Ils ouvrent le feu sans sommation, sans trop se poser de questions. Chouaïb
Argabi est mortellement touché. Son ami est indemne. Partie de Taghit, la
nouvelle de la bavure se répand dans les villages auressiens comme une
traînée de poudre. Le lendemain matin, au centre de Tkout, Selim Yezza, l’un
des délégués les plus en vue du mouvement des archs, anime un meeting où les
jeunes viennent en force. Il appelle à la solidarité avec leurs camarades de
Taghit. Aussitôt, des dizaines de jeunes prennent la direction de cette
localité. Arrivés là-bas, ils ferment la route à la circulation et exigent
le départ des gardes communaux. Un officier de la gendarmerie d’Arris arrive
sur les lieux et tente de parlementer.
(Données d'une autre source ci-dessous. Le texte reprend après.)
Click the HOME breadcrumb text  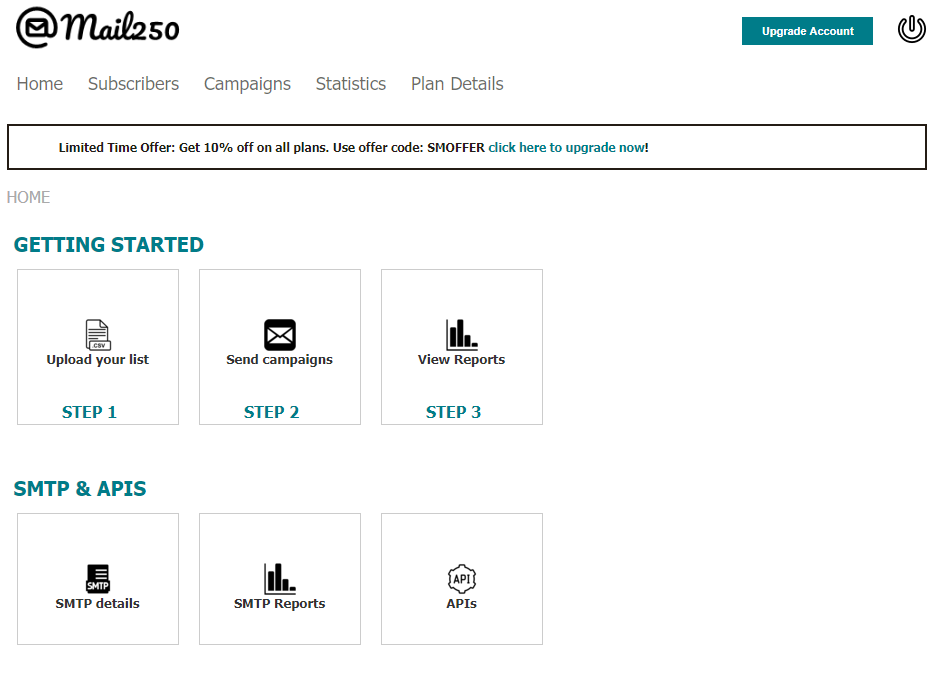28,197
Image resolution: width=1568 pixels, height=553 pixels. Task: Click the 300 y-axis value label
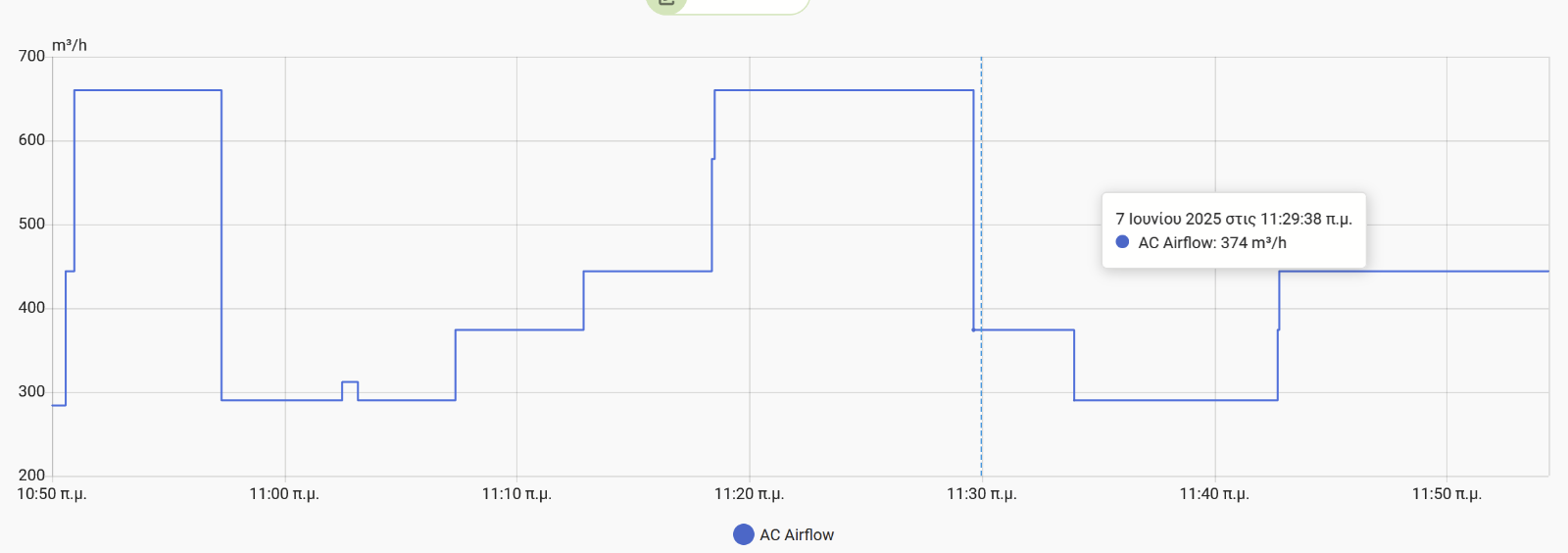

Le fait que le meurtrier soit d’Arris
et la victime de Taghit n’arrange guère les choses.
À ce niveau, d’autres considérations entrent en jeu. En effet, si le
meurtrier appartient au arch des Ath Daoud, la victime, elle, appartient au arch
des Beni Bouslimane et entre les deux tribus, il y a des contentieux vieux de
plusieurs années, voire des siècles. Des archs, le risque est grand de glisser
directement à l’arouchia.
à l’arrivée des militaires d’Arris, les gardes communaux sont désarmés
et cantonnés dans une mosquée tenue sous bonne garde. Vers 19 heures, les
jeunes de Tkout, Taghit et Ghassira investissent la petite caserne des gardes
communaux et sortent tout ce qui s’y trouve sur la chaussée avant d’y
mettre le feu. La route restera fermée jusqu’à 4 heures du matin. Les
militaires n’interviennent que pour calmer les esprits. La route est ouverte,
mais pas pour longtemps. Vers 13 heures, le commandant du secteur militaire
arrive, accompagné d’un colonel. Cet officier supérieur engueule
publiquement son capitaine, lui reprochant son laxisme, mais il parlemente avec
Selim Yezza. Mais le ton monte rapidement entre le colonel et le délégué des
archs qui n’échangent pas que des amabilités.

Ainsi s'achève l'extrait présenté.